- [Records]
■ ■ ■ ■ ■ ■ ■

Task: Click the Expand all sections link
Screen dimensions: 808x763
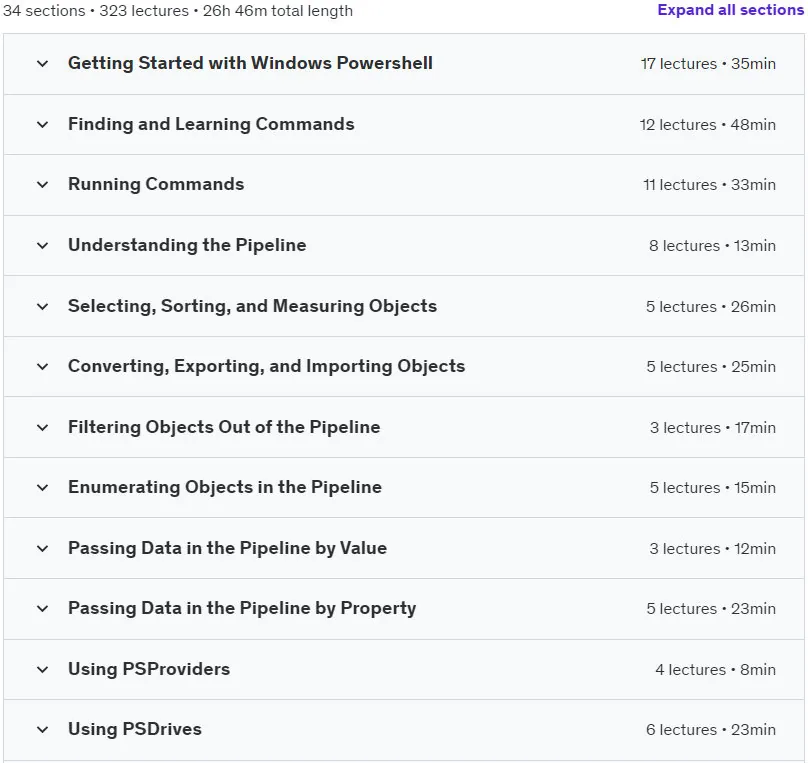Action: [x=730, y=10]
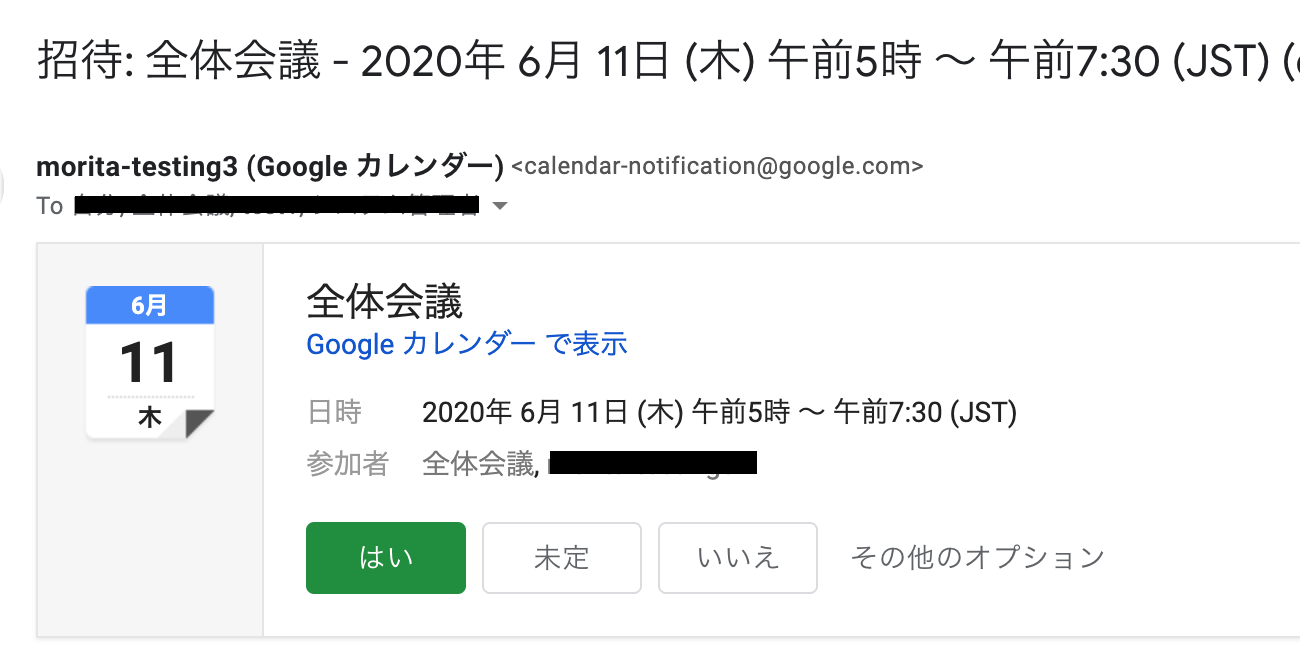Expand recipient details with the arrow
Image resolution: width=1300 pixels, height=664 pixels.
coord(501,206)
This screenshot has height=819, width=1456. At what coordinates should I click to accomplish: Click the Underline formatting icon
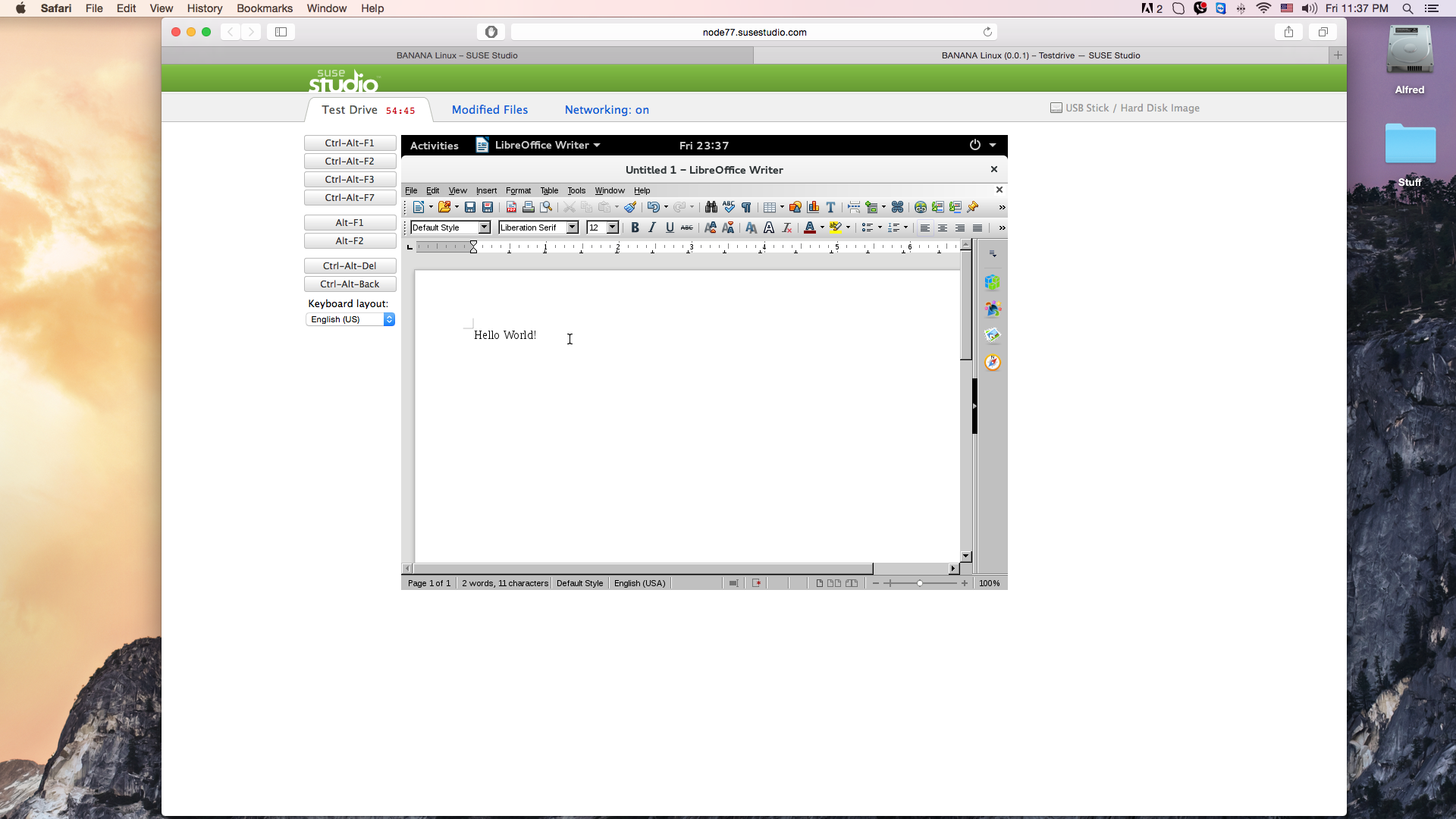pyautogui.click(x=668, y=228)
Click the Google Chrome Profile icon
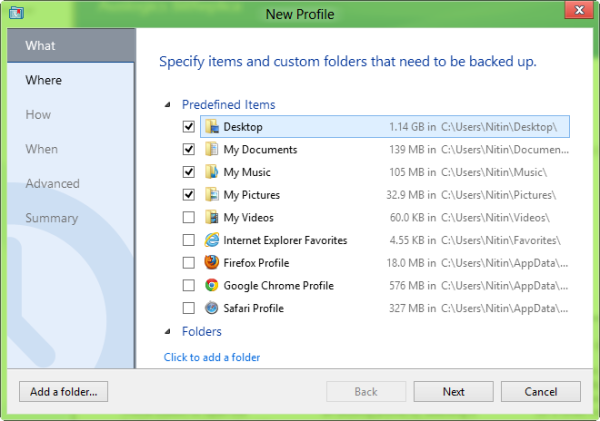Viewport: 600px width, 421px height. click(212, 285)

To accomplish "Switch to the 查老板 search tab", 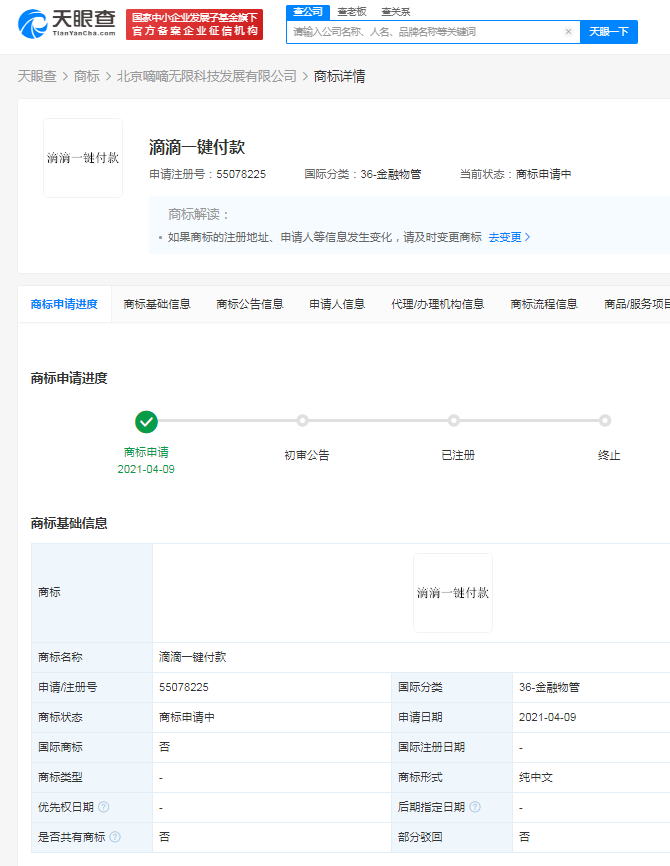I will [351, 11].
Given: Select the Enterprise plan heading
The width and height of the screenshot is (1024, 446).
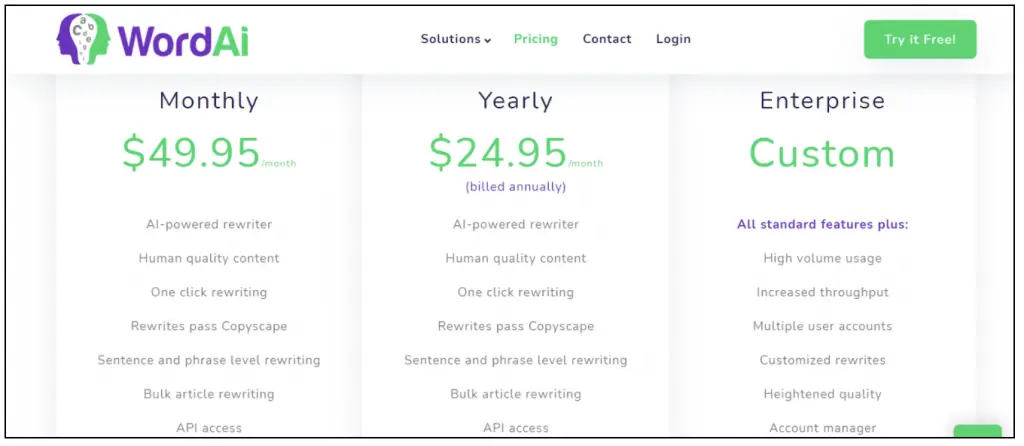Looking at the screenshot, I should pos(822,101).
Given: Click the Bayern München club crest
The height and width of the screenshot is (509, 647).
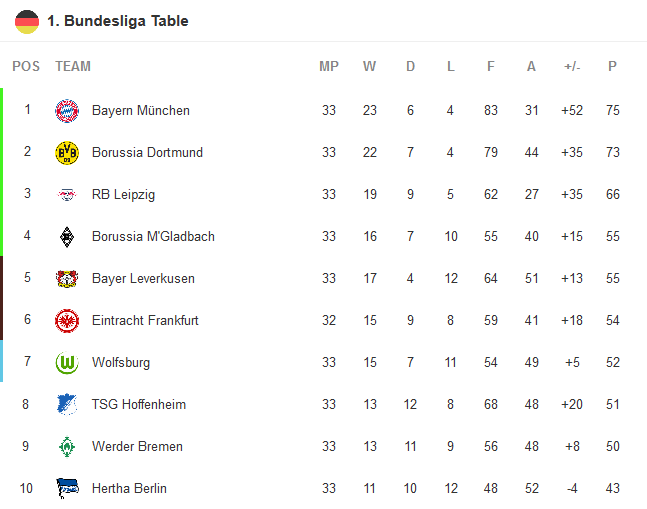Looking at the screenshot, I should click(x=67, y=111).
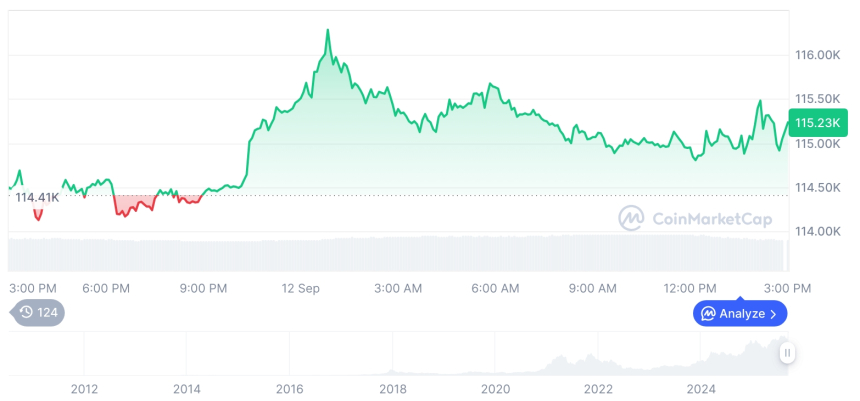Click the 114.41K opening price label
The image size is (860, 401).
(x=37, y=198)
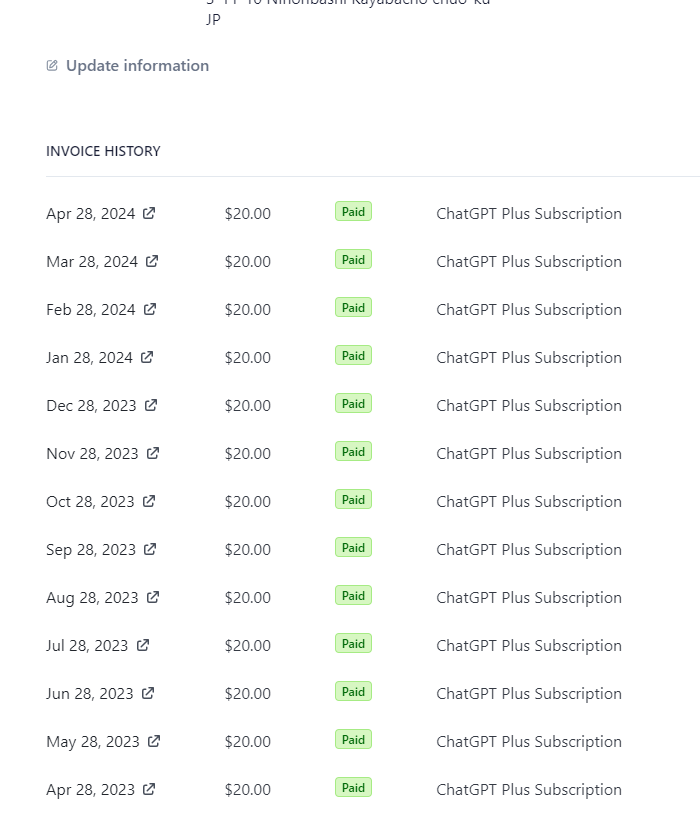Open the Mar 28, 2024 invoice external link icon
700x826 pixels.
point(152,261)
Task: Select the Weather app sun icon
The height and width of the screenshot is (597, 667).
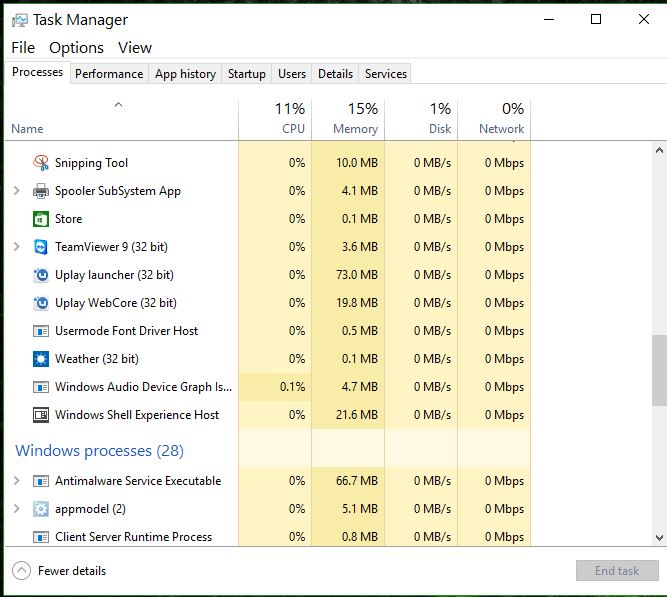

■ ■ ■ ■ ■ ■ ■

- [Work to complete] Starting with the line that has "The width and" and going on through the line that has "Given: Click the Bayern München club crest", transcribe the records above exactly, but skip the pictures.

- [Answer box]
The width and height of the screenshot is (1024, 446).
Looking at the screenshot, I should pos(822,101).
Given: Click the Bayern München club crest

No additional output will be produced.